• [Your instructions]: Copy out, word for word, the part of the material that opens with the line containing "Identify the location of booking-number-heading: Booking" and closes with the end of the material.

• [Provided data]:
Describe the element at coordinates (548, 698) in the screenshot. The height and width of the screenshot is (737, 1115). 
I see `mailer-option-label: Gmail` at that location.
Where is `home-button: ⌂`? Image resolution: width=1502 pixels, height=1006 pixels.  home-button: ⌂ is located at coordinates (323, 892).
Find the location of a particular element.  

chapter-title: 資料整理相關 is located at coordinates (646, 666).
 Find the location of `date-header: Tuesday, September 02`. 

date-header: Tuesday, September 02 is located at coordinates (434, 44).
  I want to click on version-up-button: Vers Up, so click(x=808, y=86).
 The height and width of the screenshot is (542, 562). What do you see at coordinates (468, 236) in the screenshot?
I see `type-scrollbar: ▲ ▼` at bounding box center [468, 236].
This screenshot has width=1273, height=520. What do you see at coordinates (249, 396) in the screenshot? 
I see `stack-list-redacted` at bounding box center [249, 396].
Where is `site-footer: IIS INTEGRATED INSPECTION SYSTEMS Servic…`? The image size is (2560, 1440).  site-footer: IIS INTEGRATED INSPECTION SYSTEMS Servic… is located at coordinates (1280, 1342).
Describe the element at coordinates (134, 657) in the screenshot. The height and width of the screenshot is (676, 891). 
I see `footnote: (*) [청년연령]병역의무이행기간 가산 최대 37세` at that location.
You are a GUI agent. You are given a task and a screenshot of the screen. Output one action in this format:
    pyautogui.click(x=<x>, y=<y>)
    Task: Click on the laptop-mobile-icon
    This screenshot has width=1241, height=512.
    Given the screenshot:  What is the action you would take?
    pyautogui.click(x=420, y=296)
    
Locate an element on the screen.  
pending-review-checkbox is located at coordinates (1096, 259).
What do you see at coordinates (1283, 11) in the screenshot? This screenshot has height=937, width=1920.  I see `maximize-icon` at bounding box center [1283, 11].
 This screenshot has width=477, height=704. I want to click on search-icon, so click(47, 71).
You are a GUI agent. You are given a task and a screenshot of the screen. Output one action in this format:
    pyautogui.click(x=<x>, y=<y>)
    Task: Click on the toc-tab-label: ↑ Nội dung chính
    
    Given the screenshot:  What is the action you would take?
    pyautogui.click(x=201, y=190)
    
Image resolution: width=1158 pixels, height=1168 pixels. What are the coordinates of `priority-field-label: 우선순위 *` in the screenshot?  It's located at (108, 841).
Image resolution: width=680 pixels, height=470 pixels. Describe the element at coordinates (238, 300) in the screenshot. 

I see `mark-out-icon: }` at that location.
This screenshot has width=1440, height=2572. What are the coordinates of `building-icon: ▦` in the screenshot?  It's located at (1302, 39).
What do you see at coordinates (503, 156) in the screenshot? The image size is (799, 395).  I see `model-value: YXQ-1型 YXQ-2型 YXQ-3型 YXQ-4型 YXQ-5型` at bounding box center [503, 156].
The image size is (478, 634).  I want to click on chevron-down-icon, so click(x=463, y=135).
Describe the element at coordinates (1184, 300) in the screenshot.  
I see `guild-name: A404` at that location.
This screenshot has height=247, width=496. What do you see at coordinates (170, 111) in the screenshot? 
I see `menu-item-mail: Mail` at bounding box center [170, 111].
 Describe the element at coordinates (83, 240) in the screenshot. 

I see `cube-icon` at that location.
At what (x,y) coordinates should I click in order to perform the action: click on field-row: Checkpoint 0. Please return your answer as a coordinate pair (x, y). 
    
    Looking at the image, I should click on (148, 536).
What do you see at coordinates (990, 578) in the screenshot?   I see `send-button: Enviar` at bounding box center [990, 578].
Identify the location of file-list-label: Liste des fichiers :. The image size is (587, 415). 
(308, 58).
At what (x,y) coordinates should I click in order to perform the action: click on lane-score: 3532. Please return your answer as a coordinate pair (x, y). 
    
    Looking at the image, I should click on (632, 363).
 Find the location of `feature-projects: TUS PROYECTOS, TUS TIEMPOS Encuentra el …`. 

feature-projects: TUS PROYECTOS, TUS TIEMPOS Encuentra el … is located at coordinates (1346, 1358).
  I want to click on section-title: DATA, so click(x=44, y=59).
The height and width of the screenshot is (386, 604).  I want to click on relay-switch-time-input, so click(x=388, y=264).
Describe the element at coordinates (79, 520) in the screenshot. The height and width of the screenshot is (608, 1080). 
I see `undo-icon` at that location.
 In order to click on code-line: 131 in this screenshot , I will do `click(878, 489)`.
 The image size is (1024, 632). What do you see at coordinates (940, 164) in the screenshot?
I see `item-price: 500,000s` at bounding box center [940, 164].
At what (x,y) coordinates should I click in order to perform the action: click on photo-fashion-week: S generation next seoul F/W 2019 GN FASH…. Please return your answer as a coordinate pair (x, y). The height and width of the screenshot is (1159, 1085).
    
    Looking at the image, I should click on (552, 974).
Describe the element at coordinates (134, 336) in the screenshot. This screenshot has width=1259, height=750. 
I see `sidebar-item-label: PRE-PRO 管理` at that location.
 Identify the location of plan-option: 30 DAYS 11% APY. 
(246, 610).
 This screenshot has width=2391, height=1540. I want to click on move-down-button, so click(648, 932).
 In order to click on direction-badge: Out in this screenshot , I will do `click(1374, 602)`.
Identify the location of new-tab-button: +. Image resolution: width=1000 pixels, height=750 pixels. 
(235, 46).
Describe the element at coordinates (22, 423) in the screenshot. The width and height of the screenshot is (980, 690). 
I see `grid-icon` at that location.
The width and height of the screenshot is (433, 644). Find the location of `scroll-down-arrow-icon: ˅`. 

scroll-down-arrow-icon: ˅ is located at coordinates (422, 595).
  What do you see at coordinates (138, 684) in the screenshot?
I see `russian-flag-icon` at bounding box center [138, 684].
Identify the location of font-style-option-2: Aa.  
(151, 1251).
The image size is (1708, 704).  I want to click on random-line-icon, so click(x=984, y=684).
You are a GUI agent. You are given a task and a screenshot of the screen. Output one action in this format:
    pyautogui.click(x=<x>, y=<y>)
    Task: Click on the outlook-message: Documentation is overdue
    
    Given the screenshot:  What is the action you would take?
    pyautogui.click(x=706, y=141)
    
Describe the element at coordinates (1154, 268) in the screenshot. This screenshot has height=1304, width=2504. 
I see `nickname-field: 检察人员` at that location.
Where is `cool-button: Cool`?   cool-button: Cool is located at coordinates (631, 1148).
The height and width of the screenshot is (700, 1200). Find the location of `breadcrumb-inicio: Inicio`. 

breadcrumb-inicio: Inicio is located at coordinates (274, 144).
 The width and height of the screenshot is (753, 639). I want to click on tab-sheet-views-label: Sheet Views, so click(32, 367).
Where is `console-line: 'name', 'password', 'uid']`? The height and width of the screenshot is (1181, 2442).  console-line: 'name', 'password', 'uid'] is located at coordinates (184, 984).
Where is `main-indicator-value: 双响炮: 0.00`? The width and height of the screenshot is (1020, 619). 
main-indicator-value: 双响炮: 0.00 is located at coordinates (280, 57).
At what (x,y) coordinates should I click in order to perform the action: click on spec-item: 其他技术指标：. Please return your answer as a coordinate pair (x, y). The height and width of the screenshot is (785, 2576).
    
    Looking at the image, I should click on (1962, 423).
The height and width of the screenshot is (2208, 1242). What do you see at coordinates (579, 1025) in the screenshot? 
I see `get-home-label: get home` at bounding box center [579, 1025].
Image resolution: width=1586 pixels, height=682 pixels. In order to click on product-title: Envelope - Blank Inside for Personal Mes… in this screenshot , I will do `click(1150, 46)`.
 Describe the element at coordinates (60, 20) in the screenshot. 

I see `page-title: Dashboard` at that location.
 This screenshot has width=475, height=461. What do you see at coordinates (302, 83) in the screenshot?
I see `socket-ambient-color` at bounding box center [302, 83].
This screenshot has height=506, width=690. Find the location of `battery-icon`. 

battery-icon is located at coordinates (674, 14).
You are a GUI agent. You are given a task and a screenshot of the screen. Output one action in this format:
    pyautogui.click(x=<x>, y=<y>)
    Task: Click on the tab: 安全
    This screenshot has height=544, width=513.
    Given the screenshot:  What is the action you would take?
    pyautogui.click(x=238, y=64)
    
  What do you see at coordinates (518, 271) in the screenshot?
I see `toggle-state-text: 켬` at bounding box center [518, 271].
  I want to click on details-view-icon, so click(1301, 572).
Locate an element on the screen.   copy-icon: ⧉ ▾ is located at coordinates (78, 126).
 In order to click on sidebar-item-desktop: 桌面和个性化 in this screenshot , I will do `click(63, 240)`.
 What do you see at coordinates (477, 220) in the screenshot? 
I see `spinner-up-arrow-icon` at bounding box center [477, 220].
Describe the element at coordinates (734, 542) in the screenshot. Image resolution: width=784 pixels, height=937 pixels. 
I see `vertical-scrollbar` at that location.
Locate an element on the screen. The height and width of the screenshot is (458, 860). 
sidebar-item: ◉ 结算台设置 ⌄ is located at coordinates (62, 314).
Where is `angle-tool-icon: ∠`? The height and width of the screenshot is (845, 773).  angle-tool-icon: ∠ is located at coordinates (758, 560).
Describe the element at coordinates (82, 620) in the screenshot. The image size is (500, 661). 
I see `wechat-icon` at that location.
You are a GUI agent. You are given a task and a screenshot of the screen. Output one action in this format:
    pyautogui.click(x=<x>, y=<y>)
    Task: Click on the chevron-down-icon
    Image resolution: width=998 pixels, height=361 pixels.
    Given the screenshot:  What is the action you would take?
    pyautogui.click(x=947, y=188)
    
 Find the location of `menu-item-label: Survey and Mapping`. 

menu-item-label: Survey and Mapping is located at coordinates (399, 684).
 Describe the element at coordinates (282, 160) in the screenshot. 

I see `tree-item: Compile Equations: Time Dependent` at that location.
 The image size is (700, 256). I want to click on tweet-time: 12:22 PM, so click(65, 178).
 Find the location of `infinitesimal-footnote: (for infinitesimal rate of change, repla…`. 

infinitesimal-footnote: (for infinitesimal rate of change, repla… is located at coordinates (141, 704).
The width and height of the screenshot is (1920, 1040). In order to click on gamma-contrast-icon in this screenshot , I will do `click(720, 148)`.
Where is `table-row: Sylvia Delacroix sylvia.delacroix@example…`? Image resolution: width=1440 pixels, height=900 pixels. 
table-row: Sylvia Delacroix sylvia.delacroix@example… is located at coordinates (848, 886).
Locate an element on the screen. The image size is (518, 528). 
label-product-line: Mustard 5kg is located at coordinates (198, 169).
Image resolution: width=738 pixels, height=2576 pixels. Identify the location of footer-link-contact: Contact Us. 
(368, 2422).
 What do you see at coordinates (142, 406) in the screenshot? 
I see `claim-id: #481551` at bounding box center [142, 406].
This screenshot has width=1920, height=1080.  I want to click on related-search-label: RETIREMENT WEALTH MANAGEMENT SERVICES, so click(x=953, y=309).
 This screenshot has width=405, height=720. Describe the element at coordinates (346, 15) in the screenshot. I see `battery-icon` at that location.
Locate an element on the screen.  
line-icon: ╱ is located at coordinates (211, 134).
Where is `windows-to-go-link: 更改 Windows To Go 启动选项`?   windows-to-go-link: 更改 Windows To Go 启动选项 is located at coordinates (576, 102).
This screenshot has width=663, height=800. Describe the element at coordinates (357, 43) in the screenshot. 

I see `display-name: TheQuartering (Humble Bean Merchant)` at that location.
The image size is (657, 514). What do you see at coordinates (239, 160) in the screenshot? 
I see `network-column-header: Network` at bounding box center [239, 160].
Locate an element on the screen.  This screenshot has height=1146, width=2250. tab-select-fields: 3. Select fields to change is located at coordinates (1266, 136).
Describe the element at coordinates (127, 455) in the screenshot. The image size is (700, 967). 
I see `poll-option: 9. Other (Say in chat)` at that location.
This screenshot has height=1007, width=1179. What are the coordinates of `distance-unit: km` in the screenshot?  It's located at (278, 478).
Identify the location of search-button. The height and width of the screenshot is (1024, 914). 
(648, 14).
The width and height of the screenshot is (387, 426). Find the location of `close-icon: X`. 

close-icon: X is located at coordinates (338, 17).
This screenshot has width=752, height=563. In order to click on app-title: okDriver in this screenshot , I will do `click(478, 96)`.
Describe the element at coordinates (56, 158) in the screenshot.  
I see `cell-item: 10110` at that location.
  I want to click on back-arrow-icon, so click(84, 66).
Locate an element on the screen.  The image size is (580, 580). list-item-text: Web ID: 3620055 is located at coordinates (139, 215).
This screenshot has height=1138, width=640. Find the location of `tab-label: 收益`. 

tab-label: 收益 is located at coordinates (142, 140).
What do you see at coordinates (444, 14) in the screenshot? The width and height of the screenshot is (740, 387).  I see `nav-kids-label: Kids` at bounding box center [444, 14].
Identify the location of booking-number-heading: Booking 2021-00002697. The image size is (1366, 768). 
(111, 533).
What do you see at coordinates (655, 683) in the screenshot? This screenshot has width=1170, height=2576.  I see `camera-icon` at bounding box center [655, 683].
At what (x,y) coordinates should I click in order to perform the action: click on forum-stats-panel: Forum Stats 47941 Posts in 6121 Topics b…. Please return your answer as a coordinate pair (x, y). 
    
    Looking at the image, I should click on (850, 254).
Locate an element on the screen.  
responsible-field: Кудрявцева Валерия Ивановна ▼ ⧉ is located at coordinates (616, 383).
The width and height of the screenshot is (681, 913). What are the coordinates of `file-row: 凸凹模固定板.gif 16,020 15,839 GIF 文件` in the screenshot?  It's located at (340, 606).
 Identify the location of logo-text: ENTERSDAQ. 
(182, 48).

• [Result of this task]:
Identify the location of booking-number-heading: Booking 2021-00002697. The image size is (1366, 768). 
(111, 533).
What do you see at coordinates (655, 683) in the screenshot? This screenshot has width=1170, height=2576.  I see `camera-icon` at bounding box center [655, 683].
At what (x,y) coordinates should I click in order to perform the action: click on forum-stats-panel: Forum Stats 47941 Posts in 6121 Topics b…. Please return your answer as a coordinate pair (x, y). 
    
    Looking at the image, I should click on (850, 254).
Locate an element on the screen.  
responsible-field: Кудрявцева Валерия Ивановна ▼ ⧉ is located at coordinates (616, 383).
The width and height of the screenshot is (681, 913). What are the coordinates of `file-row: 凸凹模固定板.gif 16,020 15,839 GIF 文件` in the screenshot?  It's located at (340, 606).
 Identify the location of logo-text: ENTERSDAQ. 
(182, 48).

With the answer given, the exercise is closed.